▶ [WHAT YOU SHOULD DO] Only lines with the word "facebook" belong in the answer; copy them from the records below.

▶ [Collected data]
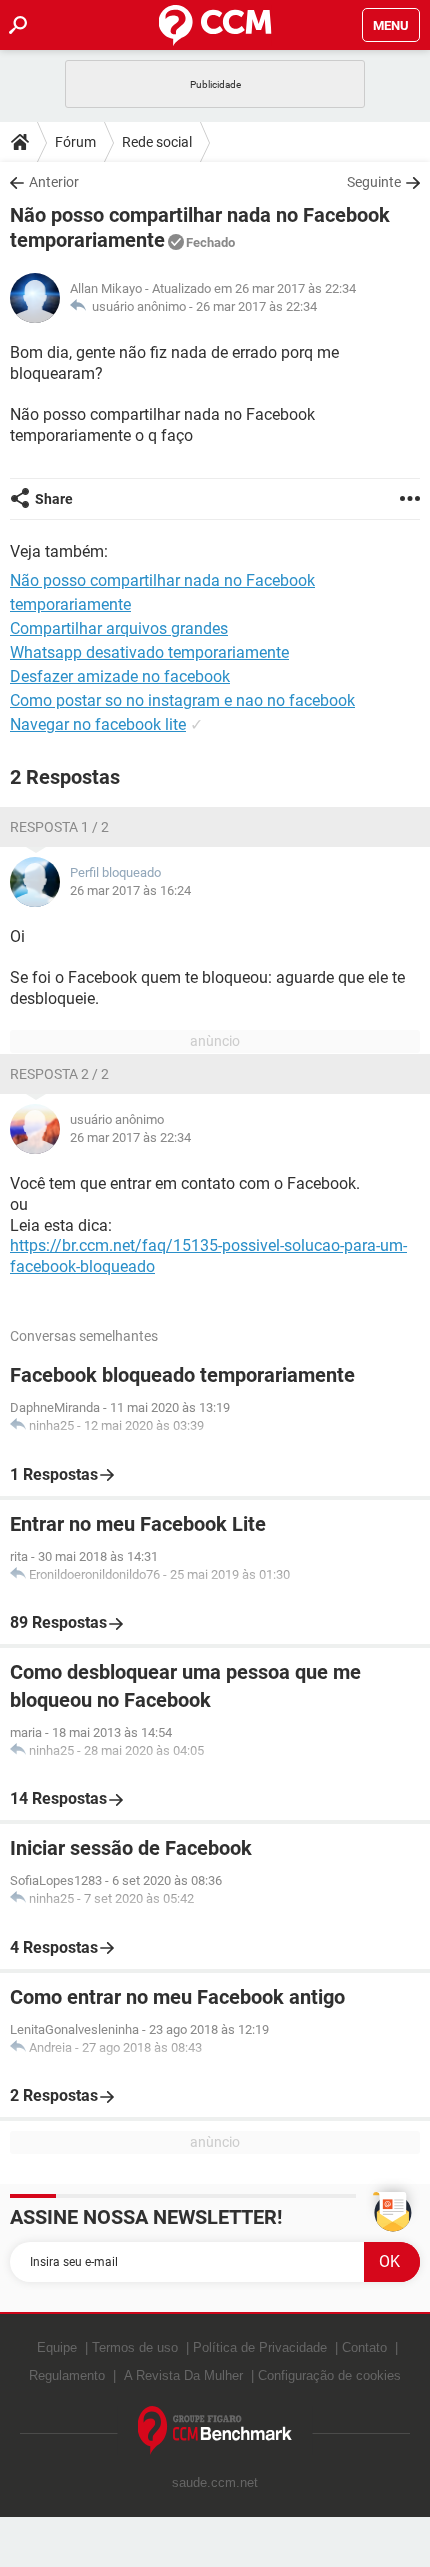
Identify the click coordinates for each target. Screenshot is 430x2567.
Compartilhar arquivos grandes (119, 628)
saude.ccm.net (215, 2482)
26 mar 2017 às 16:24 (130, 890)
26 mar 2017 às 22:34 (256, 306)
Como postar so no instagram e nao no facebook (182, 700)
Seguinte (374, 182)
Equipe (57, 2347)
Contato (364, 2347)
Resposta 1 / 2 (59, 827)
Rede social (157, 142)
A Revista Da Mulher (183, 2375)
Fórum (75, 142)
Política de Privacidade (260, 2347)
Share (54, 499)
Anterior (54, 182)
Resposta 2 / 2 (59, 1074)
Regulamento (67, 2375)
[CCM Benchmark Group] (215, 2430)
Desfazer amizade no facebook (120, 676)
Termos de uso (135, 2347)
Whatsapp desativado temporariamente (149, 652)
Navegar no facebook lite (98, 724)
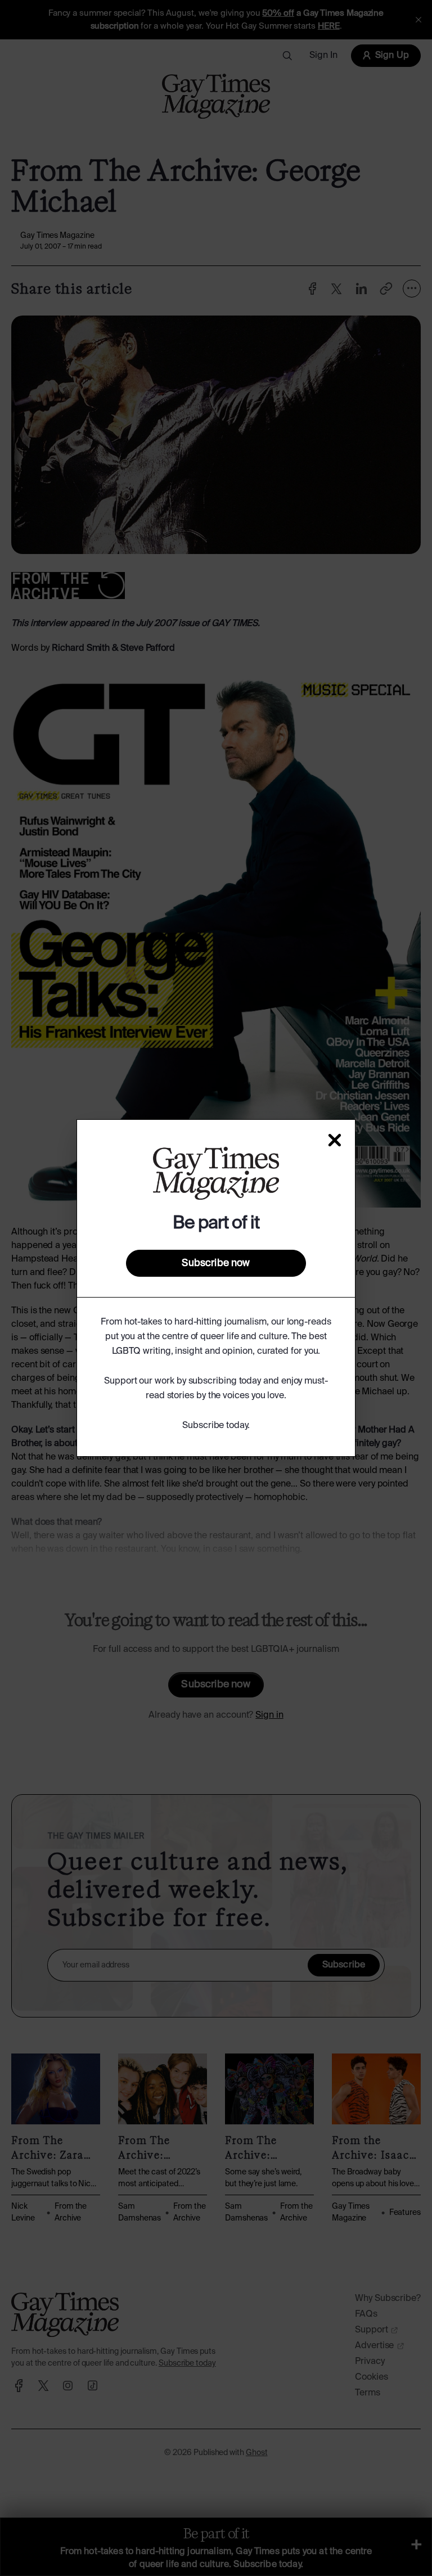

▶ [TASK OUTPUT]
Como postar so no instagram e nao no facebook (182, 700)
Desfazer amizade no facebook (120, 676)
Navegar no facebook lite (98, 724)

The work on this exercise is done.